In my area, Medicaid managed care plans and Medicare Advantage special needs plans are openly advertising on the radio that they offer long-term care (LTC) benefits.
Private insurers are getting run through the Wall Street wringer right now over a need to increase reserves for private long-term care insurance (LTCI) obligations.
In relation to the amount of reserves the insurers have already built up, the contributions are modest. The increases amount to a few percent of the total reserves.

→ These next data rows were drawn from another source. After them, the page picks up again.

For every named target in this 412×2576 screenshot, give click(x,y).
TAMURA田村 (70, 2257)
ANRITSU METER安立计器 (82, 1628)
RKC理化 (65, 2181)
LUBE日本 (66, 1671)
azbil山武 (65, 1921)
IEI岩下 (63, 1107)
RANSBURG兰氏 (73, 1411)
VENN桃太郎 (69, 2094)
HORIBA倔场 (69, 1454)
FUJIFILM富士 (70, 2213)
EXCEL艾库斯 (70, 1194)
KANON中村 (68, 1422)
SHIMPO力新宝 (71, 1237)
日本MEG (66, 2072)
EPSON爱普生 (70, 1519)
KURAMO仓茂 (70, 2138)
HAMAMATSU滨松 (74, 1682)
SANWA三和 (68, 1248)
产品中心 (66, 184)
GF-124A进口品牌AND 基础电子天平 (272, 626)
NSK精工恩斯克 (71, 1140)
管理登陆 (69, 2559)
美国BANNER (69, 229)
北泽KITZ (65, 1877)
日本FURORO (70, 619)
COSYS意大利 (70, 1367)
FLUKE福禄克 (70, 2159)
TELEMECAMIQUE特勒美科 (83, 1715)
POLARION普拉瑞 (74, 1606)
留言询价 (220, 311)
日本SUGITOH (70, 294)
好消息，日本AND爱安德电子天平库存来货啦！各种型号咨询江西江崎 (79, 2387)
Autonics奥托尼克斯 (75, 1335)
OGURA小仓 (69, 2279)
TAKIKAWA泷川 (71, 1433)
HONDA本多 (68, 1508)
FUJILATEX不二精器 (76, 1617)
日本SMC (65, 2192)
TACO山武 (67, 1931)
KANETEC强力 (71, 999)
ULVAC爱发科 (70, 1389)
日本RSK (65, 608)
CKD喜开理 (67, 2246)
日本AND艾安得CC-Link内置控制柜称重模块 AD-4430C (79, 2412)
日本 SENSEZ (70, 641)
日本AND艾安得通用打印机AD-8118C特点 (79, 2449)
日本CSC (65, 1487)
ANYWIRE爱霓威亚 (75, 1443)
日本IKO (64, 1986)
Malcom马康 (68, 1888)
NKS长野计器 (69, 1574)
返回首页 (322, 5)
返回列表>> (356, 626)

The increases just look big in comparison with quarterly revenue totals, because the insurers have done such a good job of building the reserves over time.
If the Federal Reserve Board would just lighten up on regulation enough to let bankers lend money to individuals and companies that actually need money, and hence get bond yields up further away from zero percent, the LTCI issuers would be making out like bandits.
The habitually angry people would be getting angry at the LTCI issuers for profiting handsomely off of the hides of vulnerable elderly people in need of long-term care (LTC) services, rather than getting angry at the issuers for giving elderly people too big of a discount on the LTCI coverage they’ve been using.
Now state and federal governments seem to be rushing to wash their hands of anything to do with the private LTCI issuers and put the members of the Silent Generation and the Baby Boomers in the hands of Medicaid and Medicare managed plans.
The insurers and other entities that run the LTC-benefits-offering plans are happy because they’re in the startup stage of getting into that business. They’re getting cash now to set up new programs. They can hire friends as consultants; rent freshly painted offices; hire friends to develop websites; hire brochure printers; and spend the afternoon drinking coffee, listening to witnesses from advocacy groups, and drafting mission statements and best principles frameworks.
Many of the people developing these programs are intelligent, well-meaning, down-to-earth people who understand the challenges they’re up against and sincerely think that the course they’re taking is the best course society can take under the circumstances.